あれ? 俺の感性がおかしいのか? 魔剣少女ってカッコイイか? なんか、良い名前に思えてきちゃったな。
まあ、フランが気に入ってるんなら、仕方ないんだが……。
「おっと、話がそれたな。すまない、ここだと買取はしてないんだ」
「支部なのに?」
「支部って言っても、アレッサとの連絡が主な役目だし」
そりゃそうか。金があるようには見えないし。多分、簡単な魔獣退治とかをこなしているんだろう。
「ただ、薬草類なんかは買い取りをしている。村で役立つしな。どうだ? 何かあれば買うぞ?」
薬草か……。一応暇があれば色々と採取している。でも、毒草が多いんだよね。実はウルシも色々と探してくれるんだが、ほとんどが毒草なのだ。毒魔術が得意なせいか?
効果不明だが、結構危険そうな毒草が次元収納に溜まり続けているわけだ。
「毒草は?」
「うーん。ものによるな。農薬や麻酔の材料になるのもあるから。これが買い取りをしている薬草の一覧だ」
20種類くらいの名前が書かれたリストを手渡されるが、ほとんど持ってないな。唯一、死霊草っていう毒草なら持っている。いまいち使い方が分からないが、ウルシが群生地を見つけたのでそれなりの量があるのだ。
「これ」
「お、死霊草か! しかも量が多いな!」
これでも持ってる量の3分の1くらいなんだが。
「何に使う?」
「これか? 死霊魔術の触媒になるんだが、錬金術でこれを原料にした薬を作れば、アンデッド除けのポーションが作れるんだ」
ほほう、良い情報を聞いた。次の町に着いたら、錬金術師に持ち込んでみるかな? いや、自分で試してみるのも面白いか?

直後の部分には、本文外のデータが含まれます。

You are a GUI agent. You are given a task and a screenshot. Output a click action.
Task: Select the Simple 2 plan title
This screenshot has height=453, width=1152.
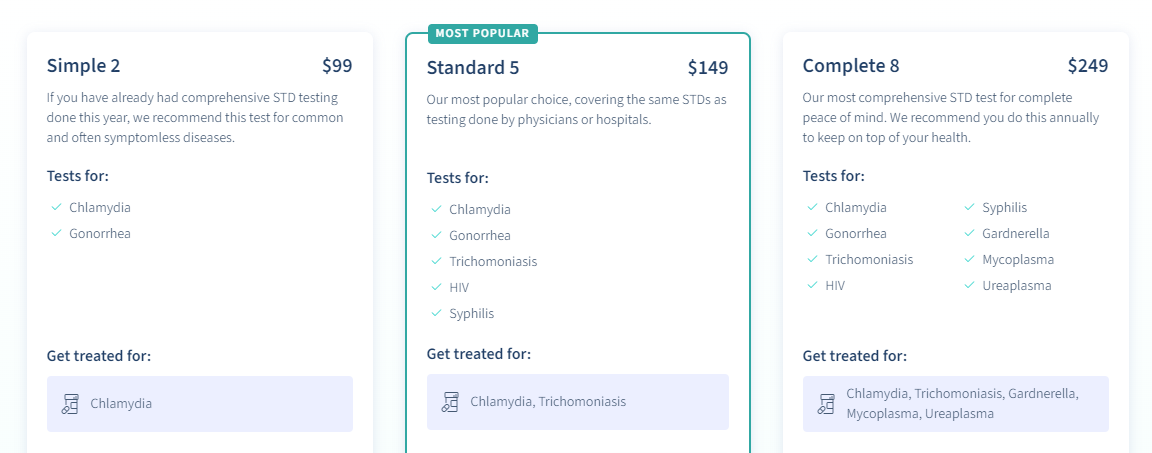click(x=84, y=66)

「じゃあ、全部で7000ゴルドだ。いやー、こいつはこの辺じゃなかなか採取できないから、助かるよ!」
おや? そうなのか? 結構この村の近くで群生地を見つけたけど……。
「実際、この辺は魔力が澱んだ場所が多いらしくてね、アンデッドがそこそこ出没するんだ。普通の魔獣よりも、アンデッドの方が多いくらいじゃないかな。レッサー・ゾンビやレッサー・スケルトンが多いから、危険は少ないけどね」
(師匠、どうする?)
『群生地の場所か?』
(ん。教える?)
うーん、教えちゃってもいいかな。別に独占したいわけじゃないし。この辺にまた来るかも分からないし。情報を独り占めしておく理由もない。
「近くで群生地を見つけた」
「へぇ?」
「この子が」
「それは凄いな。薬師には、犬を調教して薬草を探す奴もいるって話だが。その犬もそういう訓練を?」
「してないけど、鼻が良いから」
「オン!」
「なあ、群生地の情報を売ってくれないか? そんな場所があれば、定期的に採取できるし」
「そのつもり」
「有り難い!」
俺達は彼を群生地まで案内することにした。最初は地図に場所を書き込む様に言われたんだが、この辺の地理なんて全然知らんし。いや、実際ふらふらと動き回りながら旅をしてきたので、地図を見ても詳しい場所がよく分からないのだ。ウルシの鼻が頼りだろう。
報酬は群生地の大きさ次第だが、最低でも5万ゴルドにはなるだろうという事だった。